Die Beklagte macht geltend: Der umstrittene Anspruch auf Unfallentschädigung sei gemäß § 1546 RVO a.F. ausgeschlossen. Sie habe sich darauf bereits schriftsätzlich in der ersten Instanz berufen und ihre diesbezüglichen Rechte auch zu keiner Zeit – auch nicht in der mündlichen Verhandlung am 5. Mai 1975 vor dem SG – aufgegeben. Der Anspruch sei auch materiell-rechtlich unbegründet. Sie bestreite, daß sich im März 1956 ein Arbeitsunfall ereignet habe und daß die erstmals 1969, festgestellte Kahnbein-Pseudarthrose Folge dieses behaupteten Arbeitsunfalls sei. Weder die Aussagen der Zeugen G. und H., die den Unfall nicht gesehen hätten, noch das Aktengutachten der Röntgenologin R., die das Alter der Pseudarthrose nicht angeben könne, erbrächten den Nachweis für die Behauptungen des Klägers, letzteres als ausschlaggebenden Beweis anzusehen, sei ein Verfahrensfehler.

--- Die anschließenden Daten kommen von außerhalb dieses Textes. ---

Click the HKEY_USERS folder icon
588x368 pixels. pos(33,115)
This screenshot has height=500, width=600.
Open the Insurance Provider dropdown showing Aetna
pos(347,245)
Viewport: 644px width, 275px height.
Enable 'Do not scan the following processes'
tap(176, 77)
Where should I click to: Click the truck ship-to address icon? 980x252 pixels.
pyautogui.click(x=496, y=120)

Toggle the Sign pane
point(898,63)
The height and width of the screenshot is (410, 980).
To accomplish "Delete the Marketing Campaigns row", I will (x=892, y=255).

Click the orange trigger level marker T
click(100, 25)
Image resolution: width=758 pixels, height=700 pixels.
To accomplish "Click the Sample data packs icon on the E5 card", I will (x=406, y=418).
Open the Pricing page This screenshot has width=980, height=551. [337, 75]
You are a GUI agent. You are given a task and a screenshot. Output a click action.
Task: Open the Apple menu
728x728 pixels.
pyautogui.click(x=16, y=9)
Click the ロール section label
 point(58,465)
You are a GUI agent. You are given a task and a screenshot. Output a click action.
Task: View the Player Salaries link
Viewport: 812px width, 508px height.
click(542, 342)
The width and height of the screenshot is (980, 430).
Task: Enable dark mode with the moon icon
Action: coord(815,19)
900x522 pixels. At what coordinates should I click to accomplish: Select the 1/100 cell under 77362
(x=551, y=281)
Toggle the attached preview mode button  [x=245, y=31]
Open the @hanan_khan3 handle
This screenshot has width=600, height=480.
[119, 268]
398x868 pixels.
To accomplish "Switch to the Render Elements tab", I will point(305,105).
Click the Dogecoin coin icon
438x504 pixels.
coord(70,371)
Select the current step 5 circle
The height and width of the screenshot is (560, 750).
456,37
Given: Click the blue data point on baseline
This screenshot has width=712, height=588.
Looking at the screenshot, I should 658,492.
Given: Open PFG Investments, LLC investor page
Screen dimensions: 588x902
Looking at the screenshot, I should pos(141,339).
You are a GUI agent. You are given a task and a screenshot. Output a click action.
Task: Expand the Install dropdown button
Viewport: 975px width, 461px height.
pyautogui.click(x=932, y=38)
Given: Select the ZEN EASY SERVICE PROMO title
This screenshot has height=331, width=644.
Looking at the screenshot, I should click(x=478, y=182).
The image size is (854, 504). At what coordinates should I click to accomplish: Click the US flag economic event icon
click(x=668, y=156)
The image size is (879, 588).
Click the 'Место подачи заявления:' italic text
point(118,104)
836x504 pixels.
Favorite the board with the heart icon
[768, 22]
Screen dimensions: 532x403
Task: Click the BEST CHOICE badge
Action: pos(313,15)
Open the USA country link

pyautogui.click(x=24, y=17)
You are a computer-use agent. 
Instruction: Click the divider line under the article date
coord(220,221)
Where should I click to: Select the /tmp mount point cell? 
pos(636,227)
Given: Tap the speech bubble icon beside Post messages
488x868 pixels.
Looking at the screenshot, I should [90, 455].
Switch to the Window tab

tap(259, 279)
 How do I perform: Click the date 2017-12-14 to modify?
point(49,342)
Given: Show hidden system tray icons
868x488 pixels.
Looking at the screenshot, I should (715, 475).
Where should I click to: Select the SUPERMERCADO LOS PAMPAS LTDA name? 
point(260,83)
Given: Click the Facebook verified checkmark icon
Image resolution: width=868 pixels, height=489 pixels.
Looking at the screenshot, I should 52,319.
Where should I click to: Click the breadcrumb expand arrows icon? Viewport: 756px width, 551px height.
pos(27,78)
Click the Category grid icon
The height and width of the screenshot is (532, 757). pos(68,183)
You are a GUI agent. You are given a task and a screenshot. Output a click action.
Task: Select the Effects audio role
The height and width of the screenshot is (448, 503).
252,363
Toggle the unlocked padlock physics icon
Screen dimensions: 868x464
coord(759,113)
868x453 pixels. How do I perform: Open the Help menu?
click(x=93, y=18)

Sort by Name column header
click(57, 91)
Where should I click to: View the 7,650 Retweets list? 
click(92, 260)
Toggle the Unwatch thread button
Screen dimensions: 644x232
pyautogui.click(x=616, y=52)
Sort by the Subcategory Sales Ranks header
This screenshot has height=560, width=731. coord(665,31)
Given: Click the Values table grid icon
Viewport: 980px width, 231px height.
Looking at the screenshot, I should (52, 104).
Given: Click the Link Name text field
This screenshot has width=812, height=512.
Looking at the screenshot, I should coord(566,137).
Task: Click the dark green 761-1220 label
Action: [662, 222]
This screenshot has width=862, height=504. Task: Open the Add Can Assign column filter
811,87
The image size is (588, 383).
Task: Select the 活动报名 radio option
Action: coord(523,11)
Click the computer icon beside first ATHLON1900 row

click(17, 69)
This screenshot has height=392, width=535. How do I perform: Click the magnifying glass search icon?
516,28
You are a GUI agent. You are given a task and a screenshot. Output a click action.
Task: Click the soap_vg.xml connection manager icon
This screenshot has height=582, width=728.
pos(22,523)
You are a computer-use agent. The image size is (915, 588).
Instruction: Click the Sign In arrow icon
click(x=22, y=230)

Stattdessen sei vielmehr aus den Tatsachen, daß der Unfall von dem Betriebsunternehmer nicht gemeldet und auch die zuständige Allgemeine Ortskrankenkasse weder den Unfall noch eine vom Kläger behauptete Arbeitsunfähigkeit verzeichnet habe, zu schließen, daß der geltend gemachte Arbeitsunfall zumindest nicht nachzuweisen sei. Der damalige Betriebsunternehmer H. A. sei Obermeister der Innung gewesen und habe selbst Bagatellunfälle stets gemeldet.
Die Beklagte beantragt,
das Urteil des Sozialgerichts Frankfurt a.M. vom 5. Mai 1975 aufzuheben und die Klage abzuweisen.
Der Kläger beantragt,
die Berufung zurückzuweisen.
Er hält das angefochtene Urteil für zutreffend. Zum Beweis für seine Behauptungen über den Arbeitsunfall am 28. März 1956 beruft er sich auf das Zeugnis des H. A. aus S.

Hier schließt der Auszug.